I want to thank the friends who have been there for me and have given me the much needed time to myself as I have struggled with understanding the full impact of this the past couple of days. I keep telling myself that things will be okay, and they will. But I am not interested in "just okay". I never have been, and I never will be--because I really am one obsessive son of a bitch. It makes me good at what I do. I have never given up when it counted, but this time, I might have to, and since a good percentage of my definition of myself comes from the fact that I am doggedly persistent--sometimes to a fault--I feel like I would be living life as a different person, a person somehow less than the person I am now. 

And this is where I am stuck.

Wednesday, January 15, 2014

Cell phone post

This probably isn't the best idea. I just got finished writing a few pages by hand, and of course, it made things worse. I only ever write about the same things when I feel this way, which also makes me feel like my writing is suffering.

I really do feel like I am losing it. I'm a capacitor. And I can't hold any more energy. I'm overloading, and I need an outlet. But I need enough structure to stabilize myself before I can release this energy in any way that would be productive. 

For the last several weeks, I have been holding it all in. I snapped once or twice, but I haven't been able to really get anything out otherwise. I hold myself together because I fear the response I will get, I fear upsetting others, and I fear that, one of these times, I just won't come back. 

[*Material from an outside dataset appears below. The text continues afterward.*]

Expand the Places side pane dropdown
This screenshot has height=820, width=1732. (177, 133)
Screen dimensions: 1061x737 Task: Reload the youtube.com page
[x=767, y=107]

I just want someone to hold me in a way that makes me feel better. But anyone touching me at this point is jarring. Things are getting worse. And I need to stop lying to myself about it. 

I'm making myself sick with all of this. 
I need things to stop. Or slow down. I can't keep up.

I felt like I was really getting somewhere at the start of Christmas break or maybe halfway through. I am going out of town to visit a friend this weekend, and I don't know if I have the energy for that. Almost nothing in my life is restorative. Time alone doesn't exist. Control doesn't exist. I am trapped just as much as my brother. 

I cannot leave when I want. I have almost nothing to my name. I feel isolated. And right about now, I feel hopeless. But I'm here. And I guess that's what matters to everyone. Not how I feel or that I am losing my ability to function independently. Just that I am here. 

I love my family more than anyone will ever know. It will make it that much harder to leave. I would love to be able to spend time with them, but it's not even quality time at this point because I spend so much of my free time running away, hiding in my room, hoping to recharge at least a little. But I only get enough to just keep the power on. 

I love my family. But this is going to kill me. And I don't know what to do. Or maybe I'm just making excuses because I don't have a good reason for this behavior. Or these feelings. 

I really, really, REALLY don't want to have to have these fights with myself every minute of every day. The last two days of work have been seven hour battles with myself, on top of having to deal with a room full of severely autistic children. 

I just want to be calm. Anxiety isn't quite the word anymore. I feel like it is just pain. Anxiety, depression, fear, anger, etc. It's all the same at this point. And it's always there. I wake up to it, shower with it, get dressed with it, work with it, and fall asleep with it, when I can. Pass out with it might be more accurate. 

I am shaking trying to hold in all of this nonsense. My head is pounding. My stomach hates me. I feel so much trying to escape. I feel weak. Off-balance. Dizzy. 

And I feel like this is all I do anymore.